Passage provided —
# # # #

There are so many factors to consider when you’re preparing for a career transition. Whether your goal is to start your own business, launch a side hustle, or change job paths, you’ve got a lot to think about as you gear up for the leap.
Having a solid (and realistic) budget in place is key in making sure your transition is as stress-free and secure as possible. And while the internet is chock full of resources on how to follow your dreams and manifest your destiny, it’s not so chock full of practical ways to handle this very important step in the transition process. (Maybe because talking about money isn’t as exciting as talking about manifesting destiny.)
Lucky for you, we’ve got you covered. (You knew we would, right?) Here are some key tips to keep in mind when you sit down to look at your soon-to-change finances:
Go on a Date with Your Budget
(I give Amanda full credit for this spectacular visual.)
Money stuff is typically not fun. Money stuff, when it comes to “How am I gonna make this work?” is even less fun. If you’re a non-math-fan like myself, just the thought of numbers can make your jaw clench.
But budgeting doesn’t have to be a painful thing. Set yourself up in a calming environment by closing the door to distractions, playing some relaxing music, and lighting a candle or two. (Seriously. Don’t knock it till you’ve tried it!)
Yes, it may be stressful to crunch numbers, but the truth is, you’re crunching these numbers to make your life closer to the life you really want for yourself. This is an empowering and exciting step. Remind yourself of that!
Be Honest About What You’ll (Really) Need
If you want to start a business, do you know how much overhead you’ll need cover in order to break even each month? If you want to freelance, do you understand how your new tax situation will effect how much you bring in per project? If you’re thinking of switching to a different career that means starting out at a lower salary, are you willing to make some sacrifices in exchange for your brighter future down the road—and if so, what are they?
Make sure you’re crystal-clear on what you’re getting into, and that you’re fully prepared for it, and the transition won’t be nearly so stressful.

# # # #

Stored data entries
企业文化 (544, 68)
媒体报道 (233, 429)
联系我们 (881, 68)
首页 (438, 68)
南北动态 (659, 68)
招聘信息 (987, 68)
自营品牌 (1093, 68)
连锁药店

# # # #

Problem 1 —
Copy the passage on budgeting for a career change from "Having a solid" to "this spectacular visual.)", inclusive.
Problem 2 —
For each statement, say whether it agrees with the passage on budgeting for a career change, answering yes or no and quoting the deciding words: (a) It recommends lighting a candle while working on a budget. (b) It claims the internet offers plenty of practical guidance on handling money during a transition. (c) It credits Amanda with the image of going on a date with your budget.
The items are not needed here.

Answer space 1 —
Having a solid (and realistic) budget in place is key in making sure your transition is as stress-free and secure as possible. And while the internet is chock full of resources on how to follow your dreams and manifest your destiny, it’s not so chock full of practical ways to handle this very important step in the transition process. (Maybe because talking about money isn’t as exciting as talking about manifesting destiny.)
Lucky for you, we’ve got you covered. (You knew we would, right?) Here are some key tips to keep in mind when you sit down to look at your soon-to-change finances:
Go on a Date with Your Budget
(I give Amanda full credit for this spectacular visual.)

Answer space 2 —
(a) Yes: "lighting a candle or two"
(b) No: "it’s not so chock full of practical ways to handle this very important step in the transition process"
(c) Yes: "I give Amanda full credit for this spectacular visual."